High-Efficiency Transmissive Tunable Metasurfaces for Binary Cascaded Diffractive Layers
Yuetian Jia, Huan Lu, Zhixiang Fan, Bei Wu, Fengzhong Qu, Minjian Zhao, Chao Qian, Hongsheng Chen
Abstract
Recently, there has been a surge of interest in implementing neural networks on wave-based physical platforms due to the superior capability of parallel processing at the speed of light, spawning it complementary to conventional electronic computing. Metasurfaces-based cascaded diffractive layers is one of representative wave-based computing modalities. However, most existing works rely on passive diffractive components, and the enormous network parameters and sufficient computing resources pose a great roadblock. Another dilemma lies in the experimental realization, in which the design of tunable transmissive metasurfaces is arduous. Here, we propose binary cascaded diffractive layers by applying tunable transmissive metasurfaces with opposite phase and transmission efficiency of 96%. Our discrete optimization algorithm reduces computational redundancy during the training process and becomes more suitable for deployment in mobile applications, thus preserving network inference accuracy while avoiding heavy computational tasks and memory consumption.
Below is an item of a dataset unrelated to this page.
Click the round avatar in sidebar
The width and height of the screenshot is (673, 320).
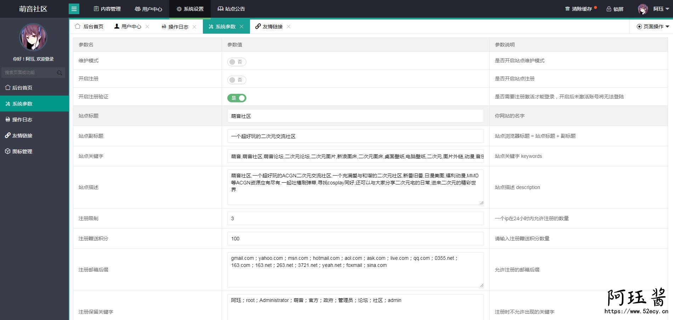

By optimizing the transmission state of each neuron, our system can achieve multiple functions on demand, such as multichannel transmission system and holographic image generation. To validate the feasibility, we fabricated two-layer binary cascaded diffractive layers and tested it using a multichannel transmitter. Our study provides a simple yet viable way for on-site learning due to its high-efficiency metasurface design and low computing requirement.